There are a series of blog strings emanating out from and into Alex Fletcher's recent blog entry about the open source software (OSS) business model. I found then interesting because I spoke this week with someone us researchers call "a data point," Boris Kraft, CEO and Partner of Magnolia, based in Basel, Switzerland and NYC, NY. Boris brings some real-life experience to the theories Alex and the others are discussing. Those discussions basically ask what it takes to scale up a business based on OSS and--among other things--whether a service-only OSS business model works. I have covered some of these subjects in my Talking to... series interviews with Apatar, Loopfuse, Talend and others.
Just for background, Magnolia is a commercial open-source enterprise content management (ECM) softwre based on the Java Content Repository standard (JSR-170). I was talking to Boris primarily because of an upcoming article that will appear in the ebizQ Features section concering OSS ECM and Content Management software.
Boris had a compelling reason to support open choice (my mantra if you’re a regular reader), which is why Magnolia features both a GNU General Public License (GPL)-based distribution and a second more conventional license for its enterprise edition (like many other OSS devotees promoting the so-called dual-license model). At its beginnings, Magnolia adopted the services-only approach that Alex and the others talk about as a means to monetize Magnolia's ECM software and he found that the market did not respond. He thinks that it might be because IT folks perceive no cost to mean not as much value. Once Magnolia moved that services value into the conventionally licensed Magnolia enterprise edition along with some functional enhancements (see my upcoming report), business took off.

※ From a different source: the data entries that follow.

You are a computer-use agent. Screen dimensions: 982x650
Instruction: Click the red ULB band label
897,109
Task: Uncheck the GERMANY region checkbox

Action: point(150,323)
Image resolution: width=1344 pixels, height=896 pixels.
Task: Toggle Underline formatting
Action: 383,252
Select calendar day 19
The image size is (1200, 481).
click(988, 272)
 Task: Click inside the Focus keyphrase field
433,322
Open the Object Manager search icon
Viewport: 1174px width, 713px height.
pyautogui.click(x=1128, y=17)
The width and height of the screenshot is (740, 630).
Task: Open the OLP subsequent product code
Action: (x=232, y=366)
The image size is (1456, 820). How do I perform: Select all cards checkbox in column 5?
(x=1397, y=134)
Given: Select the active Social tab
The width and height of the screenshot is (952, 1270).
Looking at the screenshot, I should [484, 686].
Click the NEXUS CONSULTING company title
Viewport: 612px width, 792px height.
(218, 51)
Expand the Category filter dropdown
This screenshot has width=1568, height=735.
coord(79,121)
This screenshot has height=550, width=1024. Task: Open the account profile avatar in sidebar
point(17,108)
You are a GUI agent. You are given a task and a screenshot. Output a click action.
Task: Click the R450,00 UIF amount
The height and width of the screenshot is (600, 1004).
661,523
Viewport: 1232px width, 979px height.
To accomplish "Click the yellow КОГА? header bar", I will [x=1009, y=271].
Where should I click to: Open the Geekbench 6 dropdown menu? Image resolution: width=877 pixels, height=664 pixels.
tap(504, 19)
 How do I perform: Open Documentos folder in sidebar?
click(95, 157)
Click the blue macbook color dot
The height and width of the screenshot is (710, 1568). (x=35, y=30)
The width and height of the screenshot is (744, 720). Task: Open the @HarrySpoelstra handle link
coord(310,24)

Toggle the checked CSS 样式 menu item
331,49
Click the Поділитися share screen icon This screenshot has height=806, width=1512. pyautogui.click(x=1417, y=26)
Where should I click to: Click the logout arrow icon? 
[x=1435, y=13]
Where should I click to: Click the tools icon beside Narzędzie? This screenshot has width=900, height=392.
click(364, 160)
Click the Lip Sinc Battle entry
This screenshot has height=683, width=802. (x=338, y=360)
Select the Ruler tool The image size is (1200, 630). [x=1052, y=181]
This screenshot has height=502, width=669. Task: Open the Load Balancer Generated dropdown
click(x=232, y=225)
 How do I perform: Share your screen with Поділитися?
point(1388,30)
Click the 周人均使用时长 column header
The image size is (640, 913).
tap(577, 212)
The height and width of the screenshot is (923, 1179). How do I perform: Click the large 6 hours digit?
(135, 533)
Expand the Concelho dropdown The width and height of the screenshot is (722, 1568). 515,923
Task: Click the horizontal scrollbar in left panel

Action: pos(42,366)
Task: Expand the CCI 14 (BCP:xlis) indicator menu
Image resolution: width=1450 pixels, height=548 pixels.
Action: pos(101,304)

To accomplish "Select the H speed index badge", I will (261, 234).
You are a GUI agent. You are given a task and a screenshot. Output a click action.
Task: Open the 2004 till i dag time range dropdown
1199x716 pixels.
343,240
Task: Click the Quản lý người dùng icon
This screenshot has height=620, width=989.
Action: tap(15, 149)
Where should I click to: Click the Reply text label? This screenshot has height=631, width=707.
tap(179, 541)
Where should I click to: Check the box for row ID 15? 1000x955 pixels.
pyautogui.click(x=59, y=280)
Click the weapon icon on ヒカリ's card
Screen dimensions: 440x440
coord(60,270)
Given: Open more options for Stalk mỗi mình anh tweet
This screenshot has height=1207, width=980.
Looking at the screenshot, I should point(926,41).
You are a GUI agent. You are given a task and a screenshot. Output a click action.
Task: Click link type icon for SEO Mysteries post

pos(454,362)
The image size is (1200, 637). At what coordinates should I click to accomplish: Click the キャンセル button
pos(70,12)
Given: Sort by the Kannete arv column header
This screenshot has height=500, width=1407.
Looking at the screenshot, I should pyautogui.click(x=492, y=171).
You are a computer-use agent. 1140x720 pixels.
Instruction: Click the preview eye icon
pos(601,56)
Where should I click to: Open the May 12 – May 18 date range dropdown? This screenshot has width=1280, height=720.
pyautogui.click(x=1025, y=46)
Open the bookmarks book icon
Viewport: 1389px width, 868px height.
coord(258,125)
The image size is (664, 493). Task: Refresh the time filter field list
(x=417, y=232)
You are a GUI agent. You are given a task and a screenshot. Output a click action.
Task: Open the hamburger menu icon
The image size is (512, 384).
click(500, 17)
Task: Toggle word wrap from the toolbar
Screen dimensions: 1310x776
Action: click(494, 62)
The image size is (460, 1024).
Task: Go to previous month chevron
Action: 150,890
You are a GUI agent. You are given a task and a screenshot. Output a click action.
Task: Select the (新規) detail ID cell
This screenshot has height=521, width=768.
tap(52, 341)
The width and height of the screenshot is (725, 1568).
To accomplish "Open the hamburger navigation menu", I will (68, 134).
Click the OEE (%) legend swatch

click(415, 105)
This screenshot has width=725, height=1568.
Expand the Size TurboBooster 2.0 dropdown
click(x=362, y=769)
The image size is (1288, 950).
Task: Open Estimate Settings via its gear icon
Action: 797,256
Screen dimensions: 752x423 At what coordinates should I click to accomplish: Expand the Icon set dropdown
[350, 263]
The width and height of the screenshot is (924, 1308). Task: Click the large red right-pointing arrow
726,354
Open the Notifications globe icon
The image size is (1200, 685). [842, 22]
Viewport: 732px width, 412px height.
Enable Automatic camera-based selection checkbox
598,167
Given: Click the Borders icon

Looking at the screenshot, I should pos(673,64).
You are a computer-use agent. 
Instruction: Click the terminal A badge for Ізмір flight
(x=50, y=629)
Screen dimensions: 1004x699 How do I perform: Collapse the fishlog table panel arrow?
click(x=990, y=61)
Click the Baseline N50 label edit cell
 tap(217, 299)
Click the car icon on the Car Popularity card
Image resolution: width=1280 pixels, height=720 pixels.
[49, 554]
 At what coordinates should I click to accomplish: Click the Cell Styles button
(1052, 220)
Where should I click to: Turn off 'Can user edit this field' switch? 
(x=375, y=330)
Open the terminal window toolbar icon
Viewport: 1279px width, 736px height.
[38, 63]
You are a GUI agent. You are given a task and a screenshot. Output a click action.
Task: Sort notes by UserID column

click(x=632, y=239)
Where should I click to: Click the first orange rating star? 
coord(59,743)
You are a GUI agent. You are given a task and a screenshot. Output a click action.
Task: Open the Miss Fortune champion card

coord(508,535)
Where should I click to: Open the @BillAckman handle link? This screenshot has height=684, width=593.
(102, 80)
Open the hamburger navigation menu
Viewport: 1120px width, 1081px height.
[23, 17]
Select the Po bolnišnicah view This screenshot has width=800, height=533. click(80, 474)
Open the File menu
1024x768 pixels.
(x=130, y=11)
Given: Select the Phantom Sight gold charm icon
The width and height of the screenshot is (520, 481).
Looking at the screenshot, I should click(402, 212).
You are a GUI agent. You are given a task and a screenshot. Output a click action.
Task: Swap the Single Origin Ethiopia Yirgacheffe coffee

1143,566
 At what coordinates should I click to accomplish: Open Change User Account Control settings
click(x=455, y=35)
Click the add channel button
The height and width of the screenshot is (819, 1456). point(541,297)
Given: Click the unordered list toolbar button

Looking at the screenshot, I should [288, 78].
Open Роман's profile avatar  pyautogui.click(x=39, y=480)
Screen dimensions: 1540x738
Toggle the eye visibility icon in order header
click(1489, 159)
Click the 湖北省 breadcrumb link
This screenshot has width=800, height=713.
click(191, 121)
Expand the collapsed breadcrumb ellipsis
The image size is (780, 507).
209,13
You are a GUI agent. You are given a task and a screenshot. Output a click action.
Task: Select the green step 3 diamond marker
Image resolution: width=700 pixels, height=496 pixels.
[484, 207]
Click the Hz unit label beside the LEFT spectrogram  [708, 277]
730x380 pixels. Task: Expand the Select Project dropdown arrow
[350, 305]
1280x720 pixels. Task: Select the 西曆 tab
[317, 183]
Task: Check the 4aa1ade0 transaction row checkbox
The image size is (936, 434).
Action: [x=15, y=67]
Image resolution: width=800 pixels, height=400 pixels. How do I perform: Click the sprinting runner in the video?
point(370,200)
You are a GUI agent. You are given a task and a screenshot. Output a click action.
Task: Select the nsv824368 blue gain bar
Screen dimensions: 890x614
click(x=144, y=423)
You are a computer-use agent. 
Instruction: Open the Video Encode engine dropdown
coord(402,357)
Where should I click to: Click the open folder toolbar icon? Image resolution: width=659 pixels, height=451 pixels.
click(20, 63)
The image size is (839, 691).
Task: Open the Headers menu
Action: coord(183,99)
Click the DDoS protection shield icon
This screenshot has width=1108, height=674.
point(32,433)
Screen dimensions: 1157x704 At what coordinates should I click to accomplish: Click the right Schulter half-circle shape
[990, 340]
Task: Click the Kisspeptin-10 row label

In deciding to go the dual-license route, Boris discovered some non-intuitive OSS market dynamics. Conventional wisdom says one or a few IT staffers download and adopt some OSS code for a one-off project and then if the project expands, they buy service and support (or an enterprise edition if that is the way the service is sold). Boris finds instead that more often than not top-level IT management is showing confidence in OSS and just saying “let’s just do it; we can service it ourselves,” even in big companies. This is especially true if the OSS project/distribution has been designed to be easy to use. But a result the OSS supplier cannot generate the revenue needed to keep the ball rolling. Our research showed that was probably the case with JBoss prior to the Red Hat acquisition.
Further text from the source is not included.